The records below:

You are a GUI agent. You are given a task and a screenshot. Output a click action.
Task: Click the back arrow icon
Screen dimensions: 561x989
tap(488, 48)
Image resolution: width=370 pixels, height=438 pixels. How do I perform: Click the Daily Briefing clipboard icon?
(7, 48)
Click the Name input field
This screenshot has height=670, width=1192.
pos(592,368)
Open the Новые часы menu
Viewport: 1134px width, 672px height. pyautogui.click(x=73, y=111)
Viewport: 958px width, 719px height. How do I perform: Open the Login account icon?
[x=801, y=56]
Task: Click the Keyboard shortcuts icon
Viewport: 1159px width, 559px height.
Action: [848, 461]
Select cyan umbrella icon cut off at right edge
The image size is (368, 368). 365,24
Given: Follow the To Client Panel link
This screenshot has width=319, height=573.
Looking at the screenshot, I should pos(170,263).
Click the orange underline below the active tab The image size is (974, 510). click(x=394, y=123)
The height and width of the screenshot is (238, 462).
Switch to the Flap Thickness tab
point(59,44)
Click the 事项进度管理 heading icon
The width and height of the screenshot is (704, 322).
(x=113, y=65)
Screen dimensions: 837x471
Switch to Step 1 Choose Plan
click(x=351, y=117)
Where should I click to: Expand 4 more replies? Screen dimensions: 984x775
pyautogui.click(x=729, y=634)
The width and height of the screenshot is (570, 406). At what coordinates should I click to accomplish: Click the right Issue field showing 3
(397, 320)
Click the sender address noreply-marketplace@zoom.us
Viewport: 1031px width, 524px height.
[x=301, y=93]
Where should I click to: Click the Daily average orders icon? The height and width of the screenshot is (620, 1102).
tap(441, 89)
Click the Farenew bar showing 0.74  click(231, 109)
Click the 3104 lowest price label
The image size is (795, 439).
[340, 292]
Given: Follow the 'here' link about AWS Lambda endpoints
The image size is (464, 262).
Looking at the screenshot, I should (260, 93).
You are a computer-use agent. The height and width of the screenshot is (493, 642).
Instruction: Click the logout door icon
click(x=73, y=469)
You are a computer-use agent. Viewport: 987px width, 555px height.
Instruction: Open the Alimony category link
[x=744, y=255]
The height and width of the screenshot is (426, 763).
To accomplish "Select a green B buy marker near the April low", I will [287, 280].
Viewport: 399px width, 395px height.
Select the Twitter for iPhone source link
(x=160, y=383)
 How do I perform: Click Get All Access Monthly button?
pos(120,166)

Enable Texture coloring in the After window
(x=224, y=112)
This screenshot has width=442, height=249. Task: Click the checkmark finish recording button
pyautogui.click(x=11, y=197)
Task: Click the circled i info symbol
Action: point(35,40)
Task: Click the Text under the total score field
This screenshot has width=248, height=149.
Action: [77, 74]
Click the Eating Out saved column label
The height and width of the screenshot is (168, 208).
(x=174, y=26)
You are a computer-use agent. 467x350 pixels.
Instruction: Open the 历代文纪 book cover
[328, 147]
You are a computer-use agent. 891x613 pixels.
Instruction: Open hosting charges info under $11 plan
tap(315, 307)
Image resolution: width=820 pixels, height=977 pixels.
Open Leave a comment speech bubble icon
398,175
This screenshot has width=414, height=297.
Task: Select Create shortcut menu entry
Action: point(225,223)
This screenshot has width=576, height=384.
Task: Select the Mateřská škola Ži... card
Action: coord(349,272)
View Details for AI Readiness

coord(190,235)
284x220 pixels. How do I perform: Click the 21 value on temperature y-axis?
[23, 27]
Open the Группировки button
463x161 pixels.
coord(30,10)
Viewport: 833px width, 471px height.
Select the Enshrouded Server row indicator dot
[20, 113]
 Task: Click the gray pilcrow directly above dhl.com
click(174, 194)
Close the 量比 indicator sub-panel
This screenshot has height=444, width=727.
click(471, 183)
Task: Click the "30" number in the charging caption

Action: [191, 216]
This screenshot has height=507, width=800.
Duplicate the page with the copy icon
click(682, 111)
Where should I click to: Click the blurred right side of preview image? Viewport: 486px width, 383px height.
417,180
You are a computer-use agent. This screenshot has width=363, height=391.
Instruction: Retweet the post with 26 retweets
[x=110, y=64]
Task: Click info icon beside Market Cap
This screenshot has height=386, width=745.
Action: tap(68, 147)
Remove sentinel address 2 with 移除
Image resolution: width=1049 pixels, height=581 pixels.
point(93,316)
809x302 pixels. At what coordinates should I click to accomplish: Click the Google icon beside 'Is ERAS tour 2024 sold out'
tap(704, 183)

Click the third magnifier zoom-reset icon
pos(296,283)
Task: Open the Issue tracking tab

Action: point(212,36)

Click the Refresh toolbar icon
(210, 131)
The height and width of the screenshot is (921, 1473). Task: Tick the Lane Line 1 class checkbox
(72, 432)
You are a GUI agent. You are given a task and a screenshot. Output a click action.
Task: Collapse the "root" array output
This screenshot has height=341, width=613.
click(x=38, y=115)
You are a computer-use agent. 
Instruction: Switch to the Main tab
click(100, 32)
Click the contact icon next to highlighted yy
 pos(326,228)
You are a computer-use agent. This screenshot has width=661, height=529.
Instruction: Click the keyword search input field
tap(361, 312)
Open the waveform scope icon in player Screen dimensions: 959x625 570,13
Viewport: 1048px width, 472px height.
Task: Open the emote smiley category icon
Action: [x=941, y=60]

End of The records.

Please, from the entries above, set down exactly the lines from the one containing "Given: Follow the 'here'" through the one containing "Image resolution: width=820", and only those.

Given: Follow the 'here' link about AWS Lambda endpoints
The image size is (464, 262).
Looking at the screenshot, I should (260, 93).
You are a computer-use agent. The height and width of the screenshot is (493, 642).
Instruction: Click the logout door icon
click(x=73, y=469)
You are a computer-use agent. Viewport: 987px width, 555px height.
Instruction: Open the Alimony category link
[x=744, y=255]
The height and width of the screenshot is (426, 763).
To accomplish "Select a green B buy marker near the April low", I will [287, 280].
Viewport: 399px width, 395px height.
Select the Twitter for iPhone source link
(x=160, y=383)
 How do I perform: Click Get All Access Monthly button?
pos(120,166)

Enable Texture coloring in the After window
(x=224, y=112)
This screenshot has width=442, height=249. Task: Click the checkmark finish recording button
pyautogui.click(x=11, y=197)
Task: Click the circled i info symbol
Action: point(35,40)
Task: Click the Text under the total score field
This screenshot has width=248, height=149.
Action: [77, 74]
Click the Eating Out saved column label
The height and width of the screenshot is (168, 208).
(x=174, y=26)
You are a computer-use agent. 467x350 pixels.
Instruction: Open the 历代文纪 book cover
[328, 147]
You are a computer-use agent. 891x613 pixels.
Instruction: Open hosting charges info under $11 plan
tap(315, 307)
Image resolution: width=820 pixels, height=977 pixels.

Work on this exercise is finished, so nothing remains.